══ MATERIAL PROVIDED ══

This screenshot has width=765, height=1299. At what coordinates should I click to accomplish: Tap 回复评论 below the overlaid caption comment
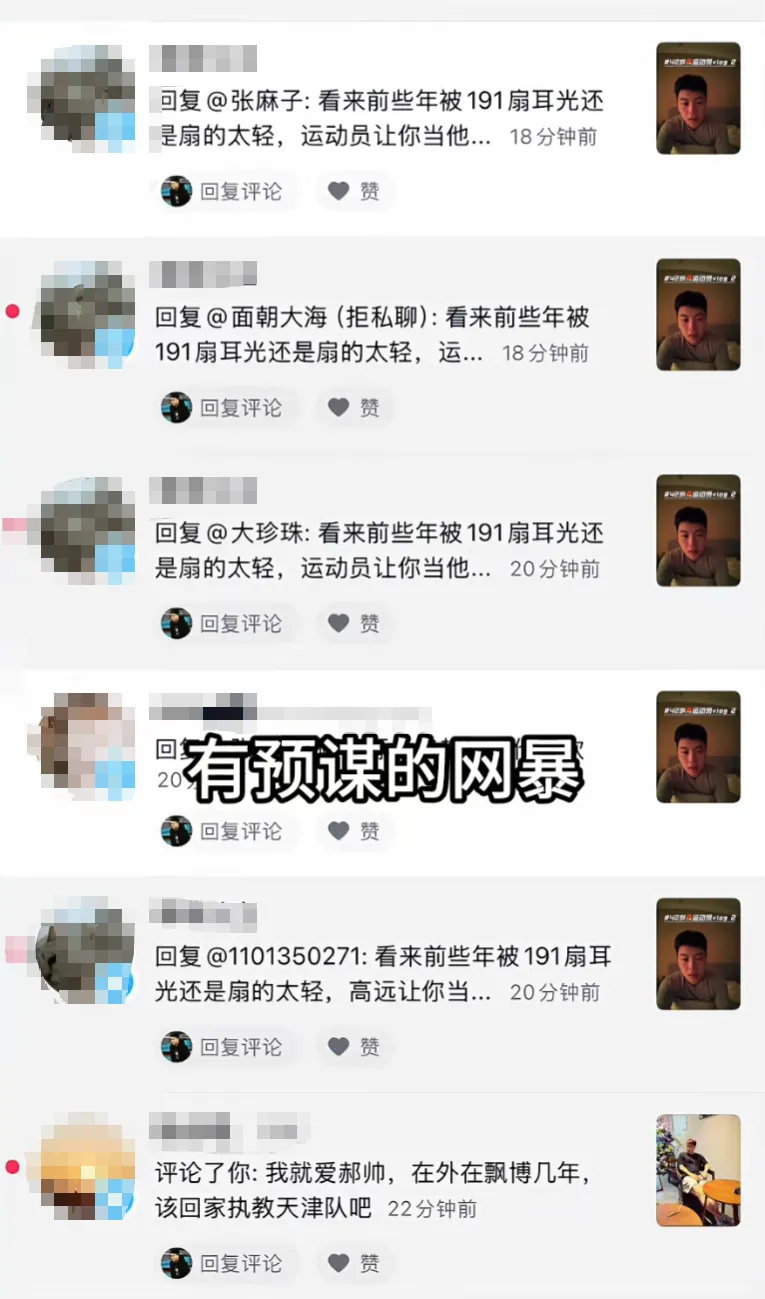(227, 831)
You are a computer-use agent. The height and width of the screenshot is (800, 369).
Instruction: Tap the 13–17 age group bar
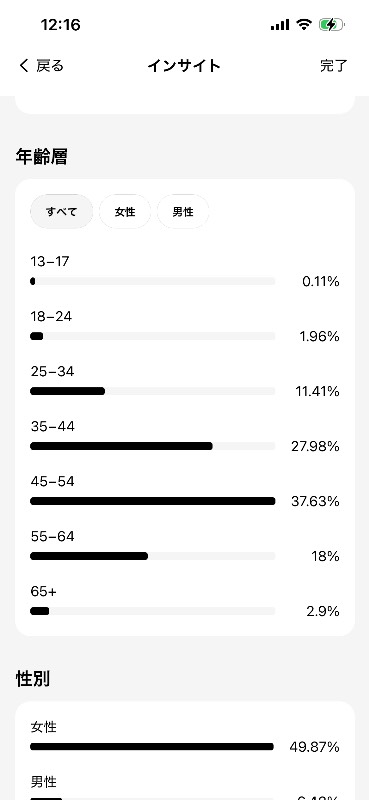153,281
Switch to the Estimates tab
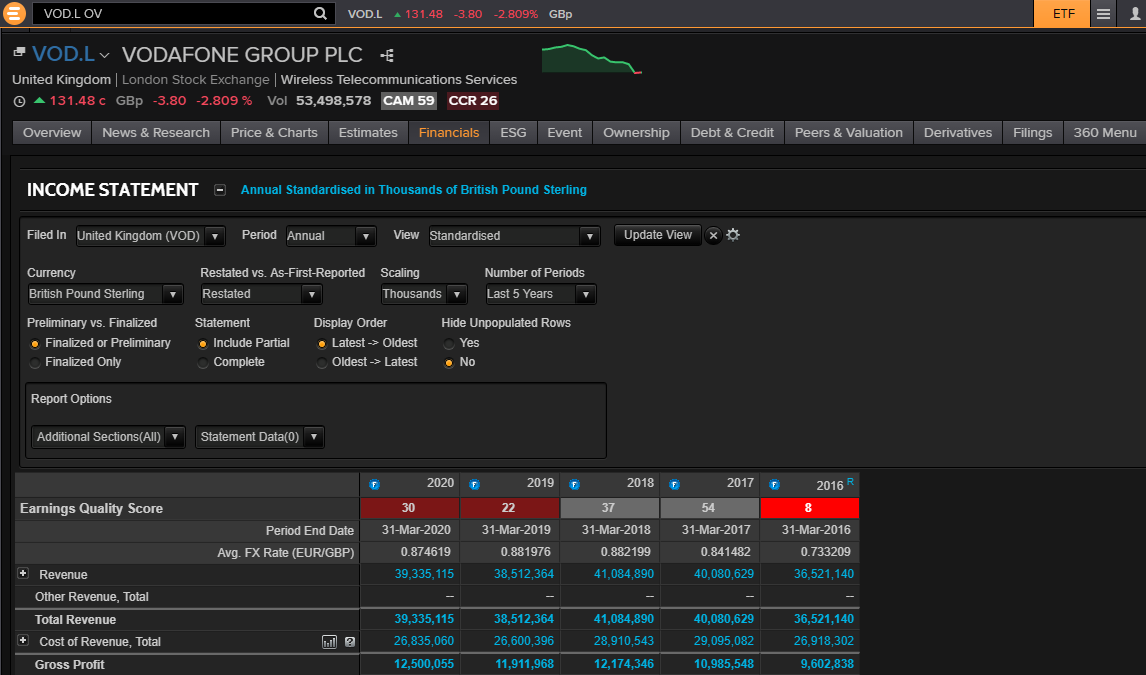Screen dimensions: 1146x675 coord(368,132)
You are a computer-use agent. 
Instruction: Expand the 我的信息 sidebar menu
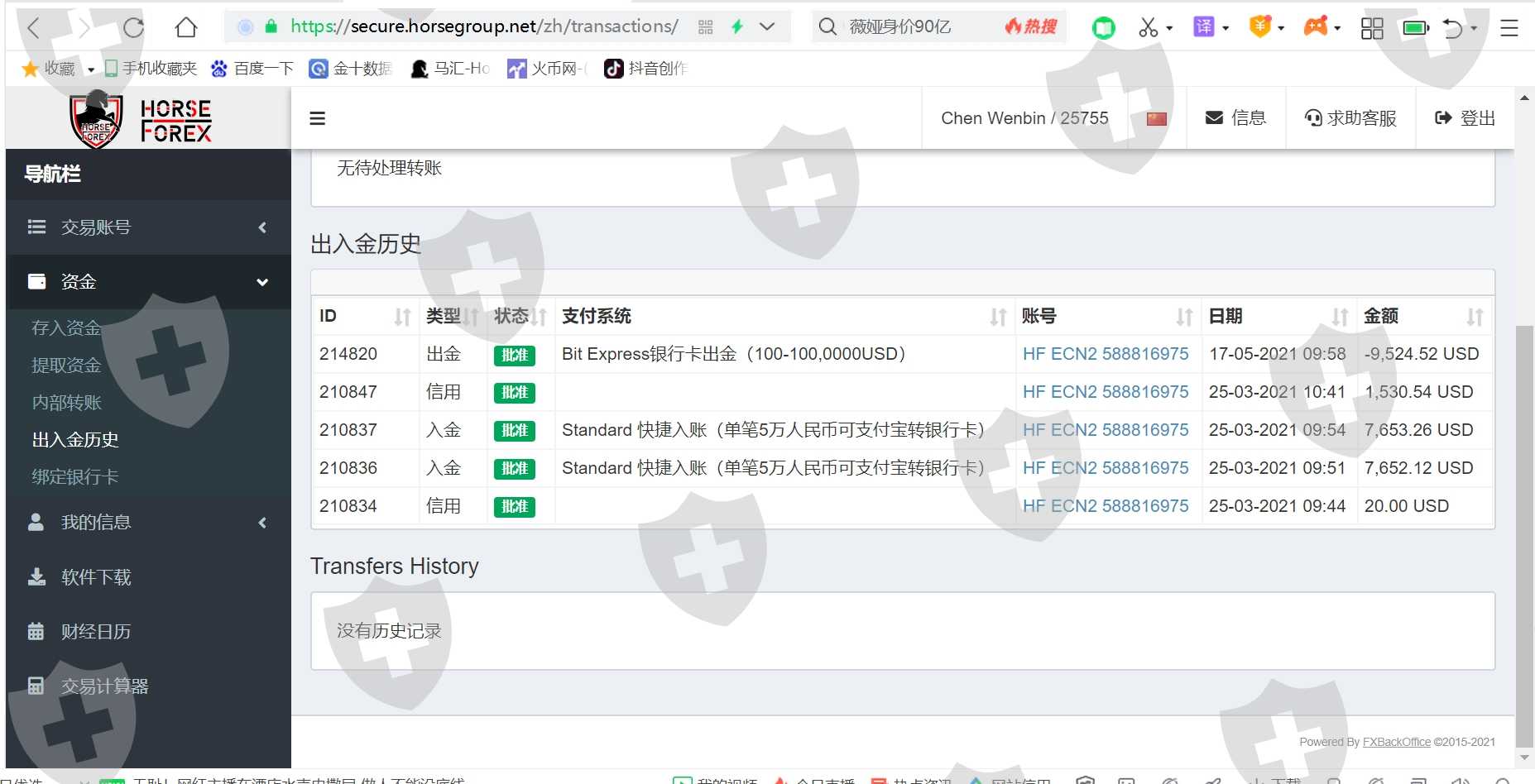(147, 523)
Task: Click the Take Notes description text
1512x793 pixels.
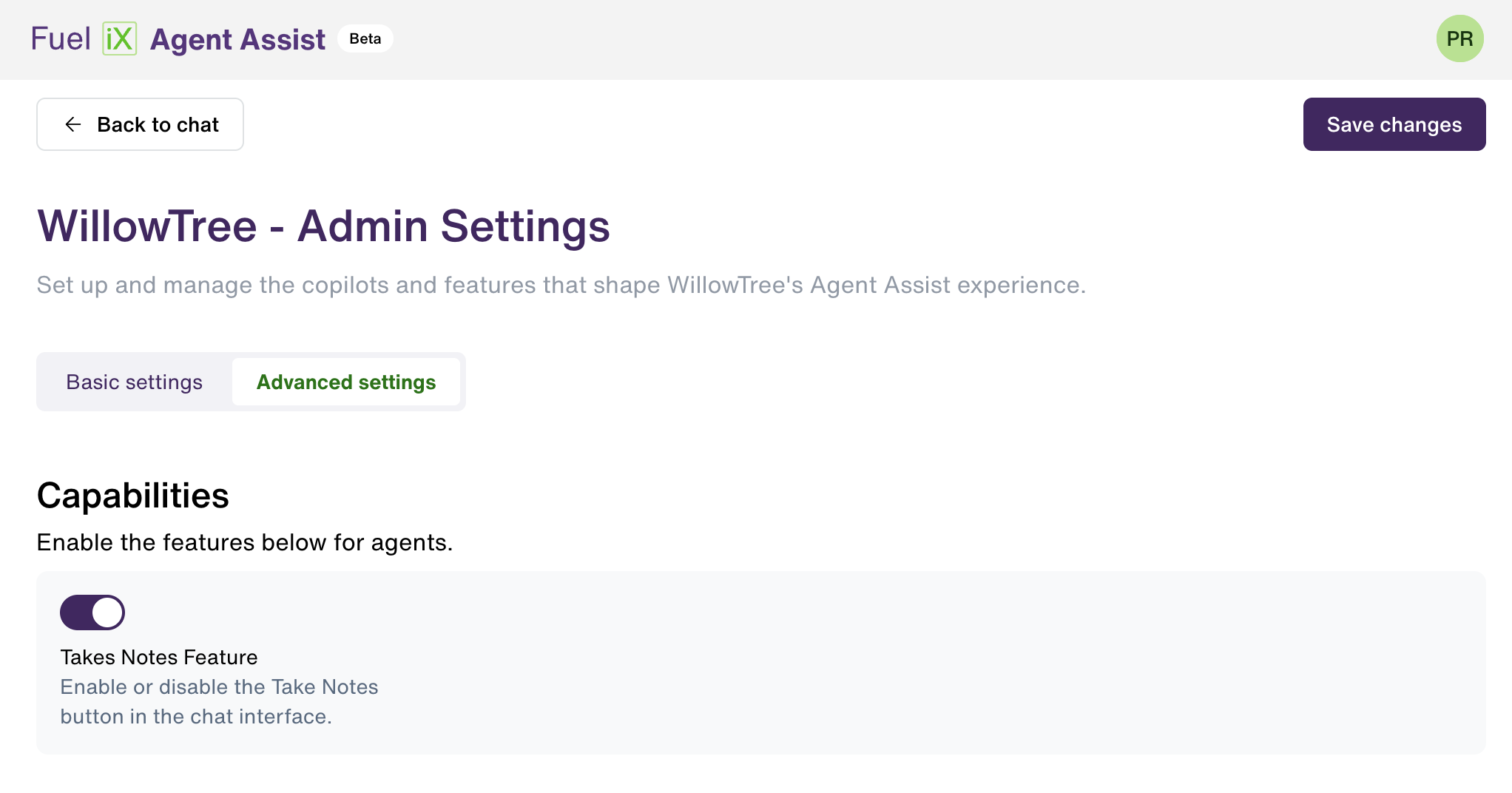Action: (x=219, y=701)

═══

#### TO DO:
The output must match, line for line, the span from the line containing "Switch to the Estimates tab" through the end of the data, with the pictures removed.

#### ANSWER TO THE PROBLEM:
Switch to the Estimates tab
Screen dimensions: 1146x675 coord(368,132)
You are a computer-use agent. 
Instruction: Expand the 我的信息 sidebar menu
(147, 523)
Task: Click the Take Notes description text
1512x793 pixels.
Action: (x=219, y=701)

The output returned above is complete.